Metformin - DPPOS
Metformin
During DPP and DPPOS, the pharmacological intervention is metformin 850 mg bid, as tolerated. DPP participants who had been randomized to active metformin and are still eligible to take medication will remain in the medication arm of the follow up study. This will allow the longest possible period of continued exposure to metformin to determine its longer-term effects. Metformin is an investigational drug for the treatment of IGT and is used under an Investigational New Drug (IND 49,782) application with the Food and Drug Administration (FDA).

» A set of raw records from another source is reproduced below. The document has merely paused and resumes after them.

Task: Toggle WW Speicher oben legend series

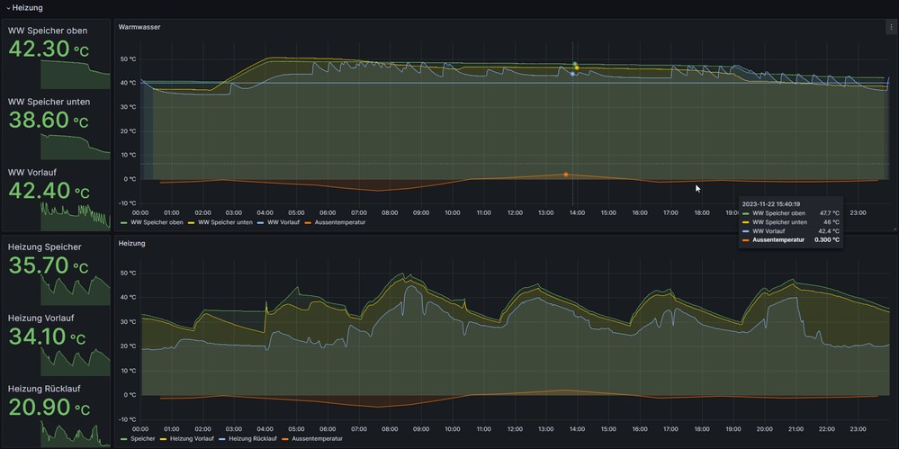Action: (x=157, y=221)
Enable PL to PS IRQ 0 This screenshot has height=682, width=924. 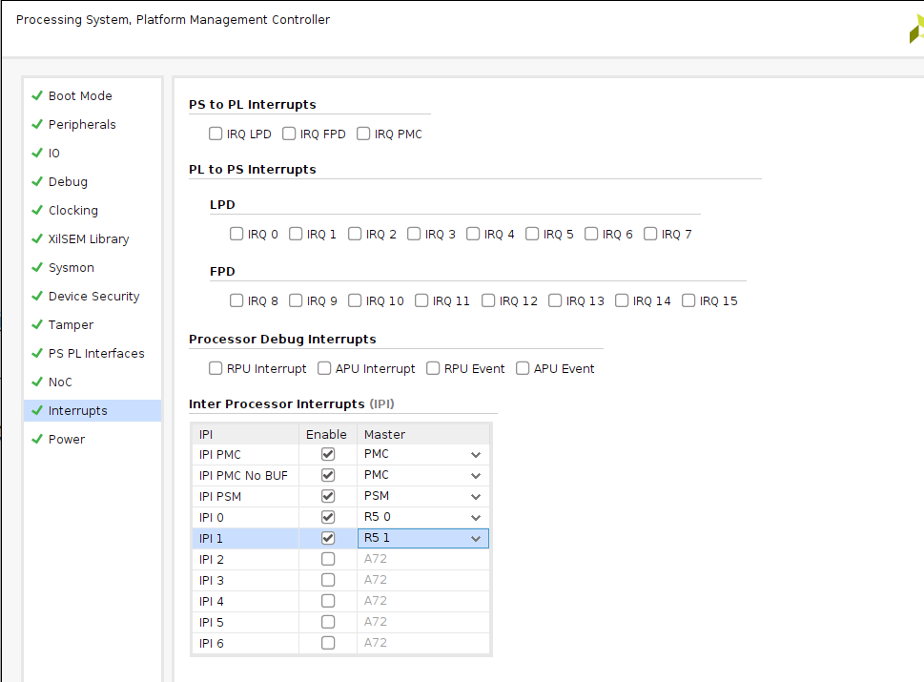[236, 234]
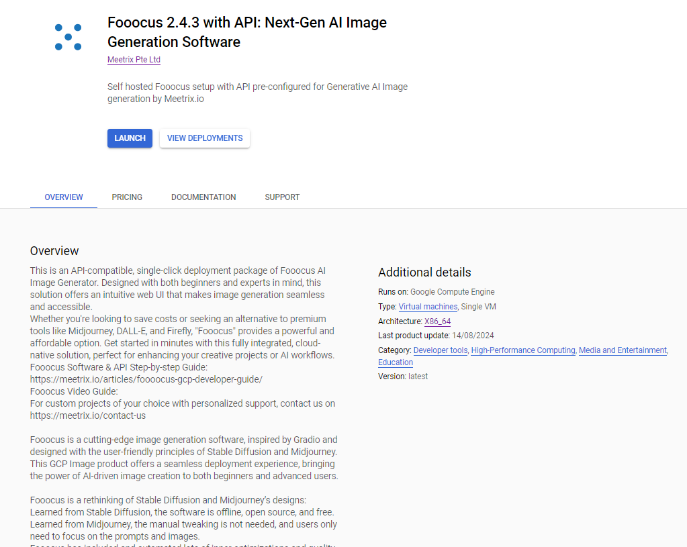The image size is (687, 547).
Task: Open the SUPPORT tab
Action: (282, 197)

Check out the recent NIDDK Metformin Series!
Background
Metformin is an antihyperglycemic drug of the biguanide class used in the management of Type 2 diabetes in over 90 countries for over 30 years. It was approved for use in the U.S. in 1995 and is distributed by Bristol Myers-Squibb under the trade name Glucophage, and manufactured by Lipha, a French pharmaceutical firm. Generic products are now available as well.
Effects and Side Effects
Metformin reduces the excess hepatic glucose production that characterizes Type 2 diabetes without increasing insulin secretion. With reduced hyperglycemia, glucose uptake by muscle and other insulin sensitive tissues is enhanced while insulin levels remain stable or decline. In addition to its antihyperglycemic action, metformin also has antihyperlipidemic effects; particularly the lowering of serum triglyceride levels and is associated with weight loss. Metformin has been found to cause lactic acidosis rarely (about 0.03 cases per 1,000 person years) and then only when used in persons with renal or hepatic insufficiency or during episodes of hypoxia or circulatory failure.
FDA Approval
Before its 1995 release in the U.S., and after review of extensive metformin use in Canada, Europe and other parts of the world, Bristol-Myers Squibb issued an FDA approved package insert providing detailed contraindications, precautions and safety monitoring recommendations for its use in Ty2DM. During the DPP all of these recommendations (including periodic assessment of serum creatinine) were strictly adhered to and the maximum dosage used (1.7 gm/day) was less than the maximum recommended (2.55 gm/day).
Metformin As Prevention
Metformin is not currently approved for use as a preventive medication for the development of Ty2DM. However, the DPP demonstrated that metformin is effective in persons with impaired glucose tolerance, reducing the development of diabetes by 31%. The most common side effects associated with metformin are gastrointestinal. As many as 30% of persons report diarrhea, nausea, metallic taste, abdominal bloating, flatulence or anorexia. These symptoms are generally transient, resolve spontaneously and can be avoided by gradual escalation of dosage. Metformin is not associated with hypoglycemia unless used in conjunction with other glucose-lowering medications (sulfonylurea or insulin). About 4% of participants were unable to continue metformin in U.S. clinical trials. About 6-9% of persons on metformin develop reduced vitamin B12 levels. However, megaloblastic anemia is rare and metformin use has not been reported to cause peripheral neuropathy.
DPP Dosing Schedule
Administration of metformin will be 850 mg twice each day, taken with food, and with doses recommended to be at least eight hours apart.